"Perhaps Tom is more musical than you imagine, my dear," she whispered, maliciously.
"Do you think it's the violin?" I returned, laughingly, ashamed of the feeling of annoyance that her playful pin-prick had given me.
Jealous of Tom! The idea was too absurd. I had so often wished to be, but his devotion to me had always been chronic and incurable. "It's really bad form," I had once said to him; "your indifference to other women, Tom, causes comment. Overemphasis is always vulgar. You underscore our conjugal bliss, my dear boy, in a way that has become a kind of silent reproach to other people. You must really have a mild flirtation now and then, Tom."
It seemed to me that the vivacious Molatti had noted Tom's too apparent enthusiasm, for she smiled and nodded to him as she made ready to coax her Cremona into giving her silent auditors new proof of her most amazing genius. I, a lover of music, had been carried into unknown, blissful realms by the magic of her bow, my whole being throbbing with the joy of strange, weird harmonies that lured my errant soul away from earth, away from my duties as a hostess, my worries as a wife. I came back to my music-room with a thump.

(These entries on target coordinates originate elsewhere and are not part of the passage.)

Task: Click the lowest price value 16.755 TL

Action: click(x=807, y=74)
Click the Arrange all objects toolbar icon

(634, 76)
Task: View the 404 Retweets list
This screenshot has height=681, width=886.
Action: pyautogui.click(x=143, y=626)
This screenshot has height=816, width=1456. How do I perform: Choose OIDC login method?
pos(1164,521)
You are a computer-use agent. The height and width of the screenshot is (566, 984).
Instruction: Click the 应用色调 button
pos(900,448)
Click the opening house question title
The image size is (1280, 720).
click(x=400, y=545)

Something unusual, out of the common, was taking place, but at first I could not concentrate my faculties in a way to put me in touch with my environment. Presently I realized that Signorina Molatti had left the dais and--could I believe my senses?--that Tom brazenly, nonchalantly, before the gaze of two hundred wondering eyes, had seated himself at the piano.
"What's the matter with him?" whispered Mrs. Van Corlear to me in an awe-struck tone.
"Wait," I answered, irrelevantly; "maybe he won't do it."
"Do what?" she returned, almost hysterically.
"I don't know," I gasped; and the thought flashed through my mind that possibly Tom had been drinking.
There lay the hush of expectancy on the astonished throng. Here and there furtive glances were cast at my program cards in search of Tom's name on a little list made up wholly of world-famous artists. But the large majority of my guests knew as well as I that Tom had never touched a piano in his life, that his ignorance of music was as pronounced as his detestation of it. But he might have been a Paderewski in his total absence of all awkwardness or self-consciousness as he sat motionless at the instrument for a moment, coolly surveying us all, in very truth like a master musician sure of himself and rejoicing in the delight that he was about to vouchsafe to his auditors.
I cannot recall now without a shudder the sensation that cut through my every nerve as Tom raised his large, pudgy hands above the keyboard, his small, gray eyes turned toward the ceiling just above my throbbing head. He looked at that instant like the very incarnation of Philistinism poised to hurl down destruction upon the center of all harmonies.